If we assume that the war will still be going on in November 1968, and that Hanoi will not give us the pleasure of consenting to negotiations sometime before then what we must plan to offer as a defense of Administration policy is not victory over Hanoi, but growing success — and self- reliance — in the South. This we can do, with luck, and on this side,)f the parallel the Vietnamese authorities should be prepared to help us out (though of course the VC will do their damnedest against us.) Large parts of Westy’s speech (if not quite all of it) were wholly consistent with this line of argument.

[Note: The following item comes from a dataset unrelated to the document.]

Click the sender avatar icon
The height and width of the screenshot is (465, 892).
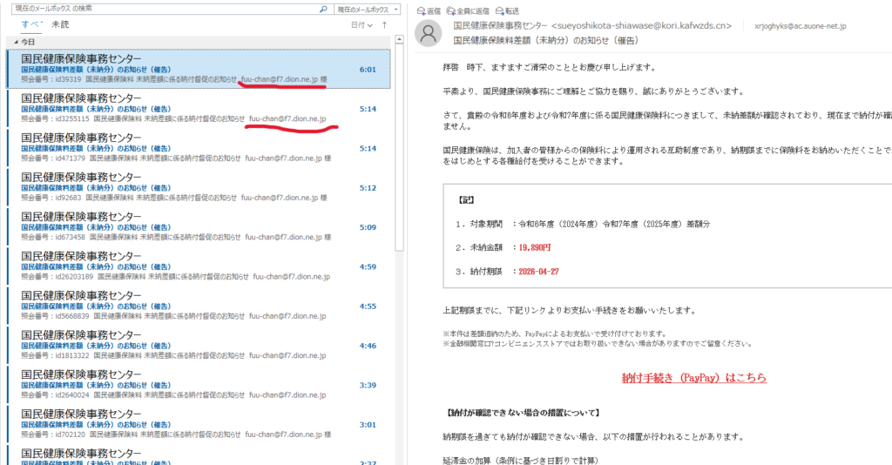[429, 32]
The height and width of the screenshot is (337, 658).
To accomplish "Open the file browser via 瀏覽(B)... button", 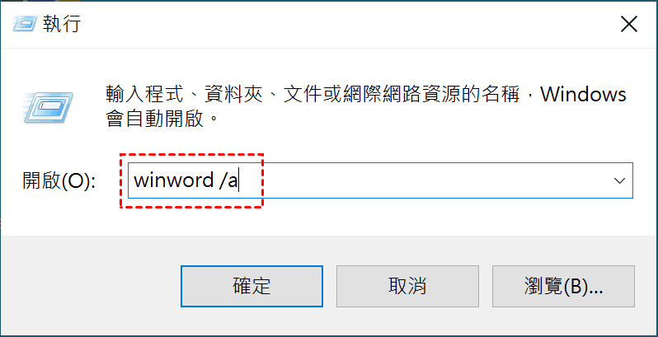I will [x=563, y=286].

His summation must have been even more gratifying for the beleaguered President. It was both a paean to the President’s achievements in Vietnam and an appeal to the prejudices that ‘lad sustained his policy from the beginning:

… if we can avoid escalation-that-does-not-seem-to-work, we can focus attention on the great and central achievement of these last two years: on the defeat we have prevented. The fact that South Vietnam has not been lost and is not going to be lost is a fact of truly massive importance in the history of Asia, the Pacific, and the U.S. An articulate minority of Eastern intellectuals (like Bill Fulbright) may not believe in what they call the domino theory, but most Americans (along with nearly all Asians) know better. Under this Administration the United States has already saved the hope of freedom for hundreds of millions — in this sense, the largest part of the job is done. This critically important achievement is obscured by seeming to act as if “we have to do much more lest we fail.

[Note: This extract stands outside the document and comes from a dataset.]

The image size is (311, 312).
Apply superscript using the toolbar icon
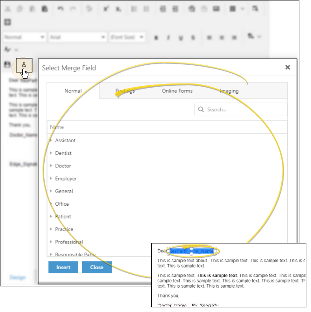point(106,8)
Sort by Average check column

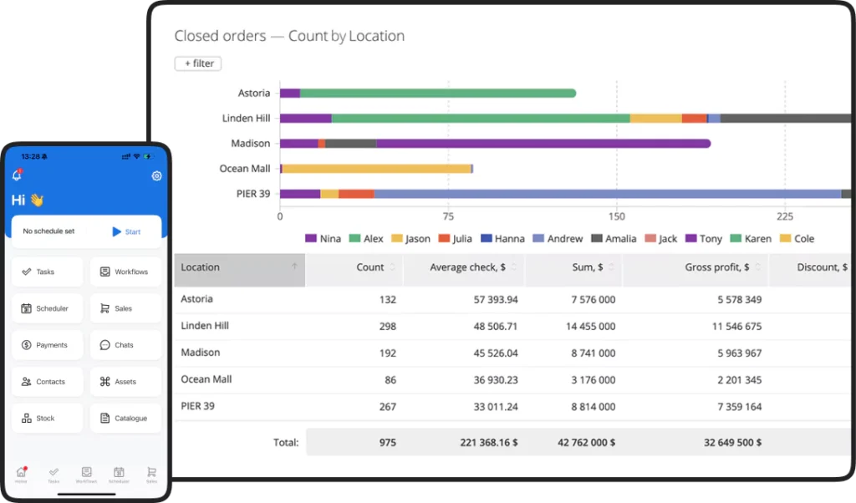(x=467, y=267)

Whatever his own reactions, the President was anxious to have the reactions of others to Bundy’s reasoning. He asked McNamara to pass the main portion of the memo to the Chiefs for their comment without identifying its author. Chairman Wheeler promptly replied. His memo to the President on May 5 rejected the Bundy analysis in a detailed listing of the military benefits of attacking the DRV power grid and in a criticism of Bundy’s list of bombing objectives for failing to include punitive pressure as a prime motive. With respect to Bundy’s recommendation against interdicting Haiphong Harbor, the General was terse and pointed:

As a matter of cold fact, the Haiphong port is the single most vulnerable and important point in the lines of communications system of North Vietnam. During the first quarter of 1967 general cargo deliveries through Haiphong have set new records. In March 142,700 metric tons of cargo passed through the port; during the month of April there was a slight decline to 132,000 metric tons.  Nevertheless, it is noteworthy that in April 31,900 metric tons of bulk foodstuffs passed through the port bringing the total of foodstuffs delivered in the first four months of 1967 to 100,680 metric tons as compared to 77,100 metric tons of food received during all of calendar 1966. These tonnages underscore the importance of the port of Haiphong to the war effort of North Vietnam and support my statement that

Haiphong is the most important point in the entire North Vietnamese lines of communications system. Unless and until we find some means of obstructing and reducing the flow of war supporting material through Haiphong, the North Vietnamese will continue to be able to support their war effort both in North Vietnam and in South Vietnam.